(Collected data)
+++++
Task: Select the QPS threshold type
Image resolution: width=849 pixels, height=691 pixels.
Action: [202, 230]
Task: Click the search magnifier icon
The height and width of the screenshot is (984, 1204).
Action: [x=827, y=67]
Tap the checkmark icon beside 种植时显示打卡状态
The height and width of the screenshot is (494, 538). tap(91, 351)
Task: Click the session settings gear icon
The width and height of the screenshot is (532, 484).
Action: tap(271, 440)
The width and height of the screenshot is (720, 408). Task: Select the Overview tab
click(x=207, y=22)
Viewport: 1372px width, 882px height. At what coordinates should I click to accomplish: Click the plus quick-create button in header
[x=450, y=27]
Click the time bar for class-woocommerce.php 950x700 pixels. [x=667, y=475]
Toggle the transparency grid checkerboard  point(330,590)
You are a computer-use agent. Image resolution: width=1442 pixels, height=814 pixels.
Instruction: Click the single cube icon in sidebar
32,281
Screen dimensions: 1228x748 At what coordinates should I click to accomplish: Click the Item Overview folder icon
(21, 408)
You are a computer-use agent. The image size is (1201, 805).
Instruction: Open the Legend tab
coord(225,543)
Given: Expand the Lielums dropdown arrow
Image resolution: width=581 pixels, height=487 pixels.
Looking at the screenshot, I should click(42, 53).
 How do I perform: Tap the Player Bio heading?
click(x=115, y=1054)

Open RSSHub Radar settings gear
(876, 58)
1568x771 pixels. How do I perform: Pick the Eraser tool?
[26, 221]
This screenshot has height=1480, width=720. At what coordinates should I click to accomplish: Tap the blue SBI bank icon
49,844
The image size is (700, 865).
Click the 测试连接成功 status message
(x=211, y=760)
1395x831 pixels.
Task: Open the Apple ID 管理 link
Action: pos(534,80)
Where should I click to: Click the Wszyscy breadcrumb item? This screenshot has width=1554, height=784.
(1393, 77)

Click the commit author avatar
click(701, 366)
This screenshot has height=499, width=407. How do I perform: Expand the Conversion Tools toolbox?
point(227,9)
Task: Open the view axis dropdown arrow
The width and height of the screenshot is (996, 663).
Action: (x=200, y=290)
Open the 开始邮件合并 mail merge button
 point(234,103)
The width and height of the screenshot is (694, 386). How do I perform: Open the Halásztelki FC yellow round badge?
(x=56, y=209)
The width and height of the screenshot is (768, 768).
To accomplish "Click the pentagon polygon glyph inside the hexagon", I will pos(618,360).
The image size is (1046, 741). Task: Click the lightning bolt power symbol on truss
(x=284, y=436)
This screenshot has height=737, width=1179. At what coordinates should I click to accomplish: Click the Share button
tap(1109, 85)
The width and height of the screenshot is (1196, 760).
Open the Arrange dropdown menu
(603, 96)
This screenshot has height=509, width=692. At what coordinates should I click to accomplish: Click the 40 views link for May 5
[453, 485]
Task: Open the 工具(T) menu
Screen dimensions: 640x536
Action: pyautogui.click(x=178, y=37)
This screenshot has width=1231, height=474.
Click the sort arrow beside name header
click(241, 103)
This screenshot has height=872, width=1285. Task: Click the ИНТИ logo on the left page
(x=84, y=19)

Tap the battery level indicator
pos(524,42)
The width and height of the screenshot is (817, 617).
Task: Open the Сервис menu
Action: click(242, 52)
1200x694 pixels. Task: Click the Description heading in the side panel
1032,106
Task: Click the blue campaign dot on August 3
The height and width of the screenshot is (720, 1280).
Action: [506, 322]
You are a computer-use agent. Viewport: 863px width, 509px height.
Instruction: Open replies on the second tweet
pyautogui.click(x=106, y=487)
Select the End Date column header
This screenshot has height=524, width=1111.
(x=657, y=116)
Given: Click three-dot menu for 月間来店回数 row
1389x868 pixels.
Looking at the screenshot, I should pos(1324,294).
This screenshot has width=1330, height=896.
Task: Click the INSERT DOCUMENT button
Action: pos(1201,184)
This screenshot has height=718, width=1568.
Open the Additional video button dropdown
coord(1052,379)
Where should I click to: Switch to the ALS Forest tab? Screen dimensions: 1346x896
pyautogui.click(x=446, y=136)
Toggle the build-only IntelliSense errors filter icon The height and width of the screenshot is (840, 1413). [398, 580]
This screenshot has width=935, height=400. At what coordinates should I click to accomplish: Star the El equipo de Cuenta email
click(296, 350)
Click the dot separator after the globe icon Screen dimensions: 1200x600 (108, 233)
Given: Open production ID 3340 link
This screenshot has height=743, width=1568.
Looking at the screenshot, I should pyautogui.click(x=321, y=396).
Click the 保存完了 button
+++++
» **YOUR ASSIGNMENT**
All that is wanted is a faithful reproduction of the line above with "The width and height of the screenshot is (694, 386).", the line with "This screenshot has width=1231, height=474.", and every line in between.

» **OUTPUT BELOW**
The width and height of the screenshot is (694, 386). How do I perform: Open the Halásztelki FC yellow round badge?
(x=56, y=209)
The width and height of the screenshot is (768, 768).
To accomplish "Click the pentagon polygon glyph inside the hexagon", I will pos(618,360).
The image size is (1046, 741). Task: Click the lightning bolt power symbol on truss
(x=284, y=436)
This screenshot has height=737, width=1179. At what coordinates should I click to accomplish: Click the Share button
tap(1109, 85)
The width and height of the screenshot is (1196, 760).
Open the Arrange dropdown menu
(603, 96)
This screenshot has height=509, width=692. At what coordinates should I click to accomplish: Click the 40 views link for May 5
[453, 485]
Task: Open the 工具(T) menu
Screen dimensions: 640x536
Action: pyautogui.click(x=178, y=37)
This screenshot has width=1231, height=474.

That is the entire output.